In a deeply cynical interview published by the India-based Web site Tehelka.com, former Foreign Secretary S.K. Singh says that the pursuit of peace isn’t in the interest of India or Pakistan and that the visits by U.S. diplomats will most likely bomb.

“No one can be a peacebroker,” Singh says. “They all have their own interests at work here, be it Bush or (Tony) Blair. The U.S. only has changed its views in the last 15 years several times to suit itself so how can the people who sell us arms expect either of the two countries to settle for peace?”

But an editorial in the Hong Kong-based, U.S. owned magazine Far Eastern Economic Review argues that not only should the United States be involved in the diplomatic effort, it should go one large step further.

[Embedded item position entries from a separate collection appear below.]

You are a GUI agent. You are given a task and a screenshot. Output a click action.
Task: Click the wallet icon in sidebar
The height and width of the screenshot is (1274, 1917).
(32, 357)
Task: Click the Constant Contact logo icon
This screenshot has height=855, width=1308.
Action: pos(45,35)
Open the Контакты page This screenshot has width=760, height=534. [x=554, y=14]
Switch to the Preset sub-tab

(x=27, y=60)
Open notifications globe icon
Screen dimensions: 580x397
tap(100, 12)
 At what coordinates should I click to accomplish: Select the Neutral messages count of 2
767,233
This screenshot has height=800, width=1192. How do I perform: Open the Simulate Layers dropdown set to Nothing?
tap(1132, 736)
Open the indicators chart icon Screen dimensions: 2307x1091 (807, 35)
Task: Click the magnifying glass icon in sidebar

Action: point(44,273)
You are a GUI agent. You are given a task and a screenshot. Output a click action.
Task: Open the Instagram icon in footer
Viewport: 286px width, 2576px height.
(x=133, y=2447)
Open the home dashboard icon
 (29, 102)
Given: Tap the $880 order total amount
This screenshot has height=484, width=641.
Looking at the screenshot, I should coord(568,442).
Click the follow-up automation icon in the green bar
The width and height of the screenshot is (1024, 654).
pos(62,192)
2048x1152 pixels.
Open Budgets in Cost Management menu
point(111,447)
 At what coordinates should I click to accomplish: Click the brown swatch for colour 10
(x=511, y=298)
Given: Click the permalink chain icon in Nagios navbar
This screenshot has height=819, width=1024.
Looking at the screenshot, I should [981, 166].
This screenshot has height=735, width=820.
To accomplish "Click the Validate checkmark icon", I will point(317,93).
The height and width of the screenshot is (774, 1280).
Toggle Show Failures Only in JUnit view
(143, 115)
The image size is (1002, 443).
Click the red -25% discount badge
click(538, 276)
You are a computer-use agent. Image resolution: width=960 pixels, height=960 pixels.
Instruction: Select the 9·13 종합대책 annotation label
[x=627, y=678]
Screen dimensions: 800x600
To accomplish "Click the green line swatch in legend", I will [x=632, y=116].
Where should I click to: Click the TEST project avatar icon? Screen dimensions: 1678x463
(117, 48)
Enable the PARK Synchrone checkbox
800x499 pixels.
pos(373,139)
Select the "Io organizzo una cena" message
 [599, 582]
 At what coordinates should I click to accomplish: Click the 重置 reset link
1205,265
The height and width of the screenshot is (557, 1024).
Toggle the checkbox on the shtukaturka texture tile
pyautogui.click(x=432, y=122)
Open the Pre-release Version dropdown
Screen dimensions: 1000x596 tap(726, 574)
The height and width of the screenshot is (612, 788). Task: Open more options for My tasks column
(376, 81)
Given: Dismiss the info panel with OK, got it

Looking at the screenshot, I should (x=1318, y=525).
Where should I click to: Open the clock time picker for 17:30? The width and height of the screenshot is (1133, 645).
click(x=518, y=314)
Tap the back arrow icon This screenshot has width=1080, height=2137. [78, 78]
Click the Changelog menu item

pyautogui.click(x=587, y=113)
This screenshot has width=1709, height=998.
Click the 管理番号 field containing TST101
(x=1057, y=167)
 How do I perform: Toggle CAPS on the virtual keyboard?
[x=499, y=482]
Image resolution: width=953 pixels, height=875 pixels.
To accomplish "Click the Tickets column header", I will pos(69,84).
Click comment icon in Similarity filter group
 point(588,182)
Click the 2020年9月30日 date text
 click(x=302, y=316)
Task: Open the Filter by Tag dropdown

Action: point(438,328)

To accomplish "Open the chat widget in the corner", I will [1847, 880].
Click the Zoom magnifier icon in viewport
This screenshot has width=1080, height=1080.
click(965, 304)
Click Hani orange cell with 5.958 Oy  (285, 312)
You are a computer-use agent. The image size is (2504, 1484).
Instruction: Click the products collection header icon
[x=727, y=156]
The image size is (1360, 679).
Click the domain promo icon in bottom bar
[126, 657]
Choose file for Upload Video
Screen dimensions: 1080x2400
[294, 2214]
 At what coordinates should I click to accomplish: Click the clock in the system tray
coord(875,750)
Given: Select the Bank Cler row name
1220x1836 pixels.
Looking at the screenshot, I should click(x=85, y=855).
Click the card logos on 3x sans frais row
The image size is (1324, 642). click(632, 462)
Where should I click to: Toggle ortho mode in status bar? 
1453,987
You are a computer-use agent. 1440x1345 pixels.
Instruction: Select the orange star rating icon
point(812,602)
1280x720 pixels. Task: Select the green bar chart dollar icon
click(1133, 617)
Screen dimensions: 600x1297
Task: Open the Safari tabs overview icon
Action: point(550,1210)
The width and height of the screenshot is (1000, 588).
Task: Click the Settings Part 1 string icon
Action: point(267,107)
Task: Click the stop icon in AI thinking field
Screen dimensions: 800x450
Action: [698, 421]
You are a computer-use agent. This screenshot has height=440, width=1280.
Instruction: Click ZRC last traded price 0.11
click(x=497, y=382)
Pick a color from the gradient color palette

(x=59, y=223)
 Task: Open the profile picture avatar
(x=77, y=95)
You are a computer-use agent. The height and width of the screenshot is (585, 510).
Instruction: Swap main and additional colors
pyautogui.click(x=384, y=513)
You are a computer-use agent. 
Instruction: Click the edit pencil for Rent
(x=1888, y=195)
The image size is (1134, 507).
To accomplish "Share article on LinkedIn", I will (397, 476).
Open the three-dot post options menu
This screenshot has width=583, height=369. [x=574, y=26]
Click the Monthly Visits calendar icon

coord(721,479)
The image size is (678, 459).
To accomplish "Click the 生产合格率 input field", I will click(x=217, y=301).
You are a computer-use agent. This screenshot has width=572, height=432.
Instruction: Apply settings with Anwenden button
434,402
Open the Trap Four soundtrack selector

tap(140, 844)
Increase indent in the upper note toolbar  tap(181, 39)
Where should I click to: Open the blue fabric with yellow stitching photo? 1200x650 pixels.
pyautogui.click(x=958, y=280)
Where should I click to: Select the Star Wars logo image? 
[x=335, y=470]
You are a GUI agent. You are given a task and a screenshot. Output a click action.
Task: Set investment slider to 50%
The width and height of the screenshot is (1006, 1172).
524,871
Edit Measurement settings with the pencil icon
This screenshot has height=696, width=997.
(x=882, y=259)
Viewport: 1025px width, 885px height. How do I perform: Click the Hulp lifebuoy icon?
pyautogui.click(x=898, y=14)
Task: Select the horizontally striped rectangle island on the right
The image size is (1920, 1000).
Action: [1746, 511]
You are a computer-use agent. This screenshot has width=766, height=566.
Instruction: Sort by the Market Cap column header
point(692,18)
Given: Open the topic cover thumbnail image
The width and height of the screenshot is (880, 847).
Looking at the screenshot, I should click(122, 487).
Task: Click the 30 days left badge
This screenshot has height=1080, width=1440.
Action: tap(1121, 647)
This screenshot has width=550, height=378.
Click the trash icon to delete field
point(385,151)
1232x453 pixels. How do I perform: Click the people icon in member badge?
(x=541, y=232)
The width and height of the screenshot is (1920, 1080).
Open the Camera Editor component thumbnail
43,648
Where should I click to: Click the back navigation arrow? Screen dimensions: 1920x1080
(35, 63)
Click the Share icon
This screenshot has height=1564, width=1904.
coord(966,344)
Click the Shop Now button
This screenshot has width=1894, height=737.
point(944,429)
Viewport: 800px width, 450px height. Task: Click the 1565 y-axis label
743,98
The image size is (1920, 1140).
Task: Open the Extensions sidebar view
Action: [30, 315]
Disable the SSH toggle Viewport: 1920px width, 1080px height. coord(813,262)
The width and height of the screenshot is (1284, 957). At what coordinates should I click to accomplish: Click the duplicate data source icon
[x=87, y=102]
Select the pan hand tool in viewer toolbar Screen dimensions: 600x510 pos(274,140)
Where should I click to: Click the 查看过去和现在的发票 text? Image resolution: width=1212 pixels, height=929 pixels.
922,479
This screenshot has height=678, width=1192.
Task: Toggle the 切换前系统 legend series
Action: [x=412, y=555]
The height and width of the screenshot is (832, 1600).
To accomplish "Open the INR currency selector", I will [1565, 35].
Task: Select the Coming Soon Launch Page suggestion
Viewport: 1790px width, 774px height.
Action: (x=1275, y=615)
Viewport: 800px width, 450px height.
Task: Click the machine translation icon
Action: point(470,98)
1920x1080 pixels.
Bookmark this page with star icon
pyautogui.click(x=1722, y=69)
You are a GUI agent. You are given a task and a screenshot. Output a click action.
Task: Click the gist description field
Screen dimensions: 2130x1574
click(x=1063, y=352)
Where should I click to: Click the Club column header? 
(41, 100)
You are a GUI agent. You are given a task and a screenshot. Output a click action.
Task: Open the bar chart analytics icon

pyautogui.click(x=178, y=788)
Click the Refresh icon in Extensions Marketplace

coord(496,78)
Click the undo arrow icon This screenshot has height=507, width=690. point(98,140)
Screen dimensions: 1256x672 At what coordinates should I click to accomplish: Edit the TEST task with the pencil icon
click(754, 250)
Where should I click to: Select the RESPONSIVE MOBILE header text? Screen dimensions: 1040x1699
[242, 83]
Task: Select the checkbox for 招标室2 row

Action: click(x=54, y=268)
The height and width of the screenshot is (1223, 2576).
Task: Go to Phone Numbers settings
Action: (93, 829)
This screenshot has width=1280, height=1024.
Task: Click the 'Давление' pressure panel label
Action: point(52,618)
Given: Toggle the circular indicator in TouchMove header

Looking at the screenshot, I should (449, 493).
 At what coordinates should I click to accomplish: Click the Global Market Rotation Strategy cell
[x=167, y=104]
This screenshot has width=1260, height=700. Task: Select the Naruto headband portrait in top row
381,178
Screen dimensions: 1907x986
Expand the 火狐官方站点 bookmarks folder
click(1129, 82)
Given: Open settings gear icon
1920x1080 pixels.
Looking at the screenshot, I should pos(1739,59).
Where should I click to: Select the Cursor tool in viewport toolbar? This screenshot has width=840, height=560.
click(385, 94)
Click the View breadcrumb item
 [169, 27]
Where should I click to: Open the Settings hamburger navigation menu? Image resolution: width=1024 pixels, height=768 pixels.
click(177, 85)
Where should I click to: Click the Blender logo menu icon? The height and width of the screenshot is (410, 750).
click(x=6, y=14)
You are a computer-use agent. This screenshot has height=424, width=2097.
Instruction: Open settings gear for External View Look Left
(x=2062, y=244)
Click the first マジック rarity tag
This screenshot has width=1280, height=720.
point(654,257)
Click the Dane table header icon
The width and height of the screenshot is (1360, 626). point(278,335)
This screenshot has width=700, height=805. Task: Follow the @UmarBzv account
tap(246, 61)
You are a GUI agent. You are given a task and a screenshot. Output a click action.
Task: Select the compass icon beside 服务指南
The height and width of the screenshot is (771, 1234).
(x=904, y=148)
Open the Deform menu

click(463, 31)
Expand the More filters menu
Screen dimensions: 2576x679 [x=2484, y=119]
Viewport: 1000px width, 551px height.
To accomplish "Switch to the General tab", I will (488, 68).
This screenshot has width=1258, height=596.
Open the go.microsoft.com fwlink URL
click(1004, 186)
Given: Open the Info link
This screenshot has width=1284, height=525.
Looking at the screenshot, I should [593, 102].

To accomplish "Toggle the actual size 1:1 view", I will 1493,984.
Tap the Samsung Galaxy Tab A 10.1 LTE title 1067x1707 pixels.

“Political resolution — whether it’s the Indian demand that the Line of Control be recognized as a permanent border or Pakistan’s insistence on a plebiscite or independence for the region — cannot be expected in the current climate of violence.

“It would be in Washington’s interest as well as those of India and Pakistan to naturally extend the war against terror into Kashmir. Find the terrorists and neutralize them.”

The editorial says Musharraf might have the political clout to join in. “Having cleverly handled Pakistan’s U-turn against the Taliban, it wouldn’t be impossible for Gen. Musharraf also to convince his countrymen that joint military action with the U.S. against militants is the necessary precondition to a political solution in Kashmir.”